**Reading text:**
* START *
Four months earlier on April 1, 2022, the Ministry of Corporate Affairs (MCA) had appointed a six-member team of director-administrators in compliance with a National Company Law Tribunal (NCLT) order. (See Timeline below).

The Tiranga rally was led by two of the six – BJP member Kuljit Chahal and former IRS officer Ashish Verma. Inexplicably, the rally was not authorised, and they also decided to film it with a drone – two acts that were oddly provocative in this highest security zone. 

The rally ended with the police registering an FIR suo moto. The ACP who came to investigate the drone was not allowed to enter the Club. The two Directors and the Club F&B manager, Bhatnagar, were named in the FIR, which did not mention a drone despite video footage of it and staff witnesses corroborating its presence.  

As things spiralled, Club staff members lodged an FIR and went to court alleging serious intimidation and harassment after the episode. An FIR was separately lodged about the drone by Col Ashish Khanna, the Club’s former CEO and Secretary (who had taken the Club to court in 2020, alleging wrongful termination), with video evidence. The drone was never found. 

If it sounds bizarre that the Prime Minister’s own party members and appointees created a security issue near his residence, the entire period of government administration from 2021 onwards offers a list of such paradoxical episodes that raise serious questions of intent. 

Before examining what went wrong, a brief timeline establishes the arc of events till 2024.

The MCA was approached by members and applicants in good faith, from 2016 to 2018, to address Club mismanagement. Its mandate was clear: clean up the affairs of the Club,  eliminate fraud and corruption and restore a legacy institution to financial propriety . 

Yet there is a long trail of incriminating and self-sabotaging acts of commission and omission since. Apart from hiking charges considerably to improve profitability, holding certain sporting events, commissioning forensic accounting reports that were never officially finalised or utilised for change, and endless rounds of membership data collection that were never concluded over five long years, it is difficult to discern any serious attempts at transforming the mess MCA had purportedly come in for. 

Instead, the MCA-appointed administrators presided over an incredible run of puzzling events, all of which somehow managed to take the Club's affairs to a new nadir and make its accounts, finances, image, and management worse than they were before. The most serious are the financial issues that have compounded rather than cleared up.

2021: Director Om Pathak’s questionable run at the helm 

The issue began in 2021, when the NCLT first deputed administrators to oversee the Club’s management. The first two had brief stints, and the third, BJP member Om Pathak was appointed in May 2021. He lasted less than a year but left behind a trail of well-documented irregularities and bizarre actions.
* END *
**Records:**
* START *
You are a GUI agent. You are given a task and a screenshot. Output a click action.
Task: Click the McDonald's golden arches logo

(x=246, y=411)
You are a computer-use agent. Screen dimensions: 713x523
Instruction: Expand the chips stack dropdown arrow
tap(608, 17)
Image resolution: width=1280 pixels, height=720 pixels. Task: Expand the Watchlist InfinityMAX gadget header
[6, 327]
* END *
**The problem:**
From the piece on the Club's administration, copy out the passage starting with "Four months earlier" and going on through "(See Timeline below).".

**Finished exercise:**
Four months earlier on April 1, 2022, the Ministry of Corporate Affairs (MCA) had appointed a six-member team of director-administrators in compliance with a National Company Law Tribunal (NCLT) order. (See Timeline below).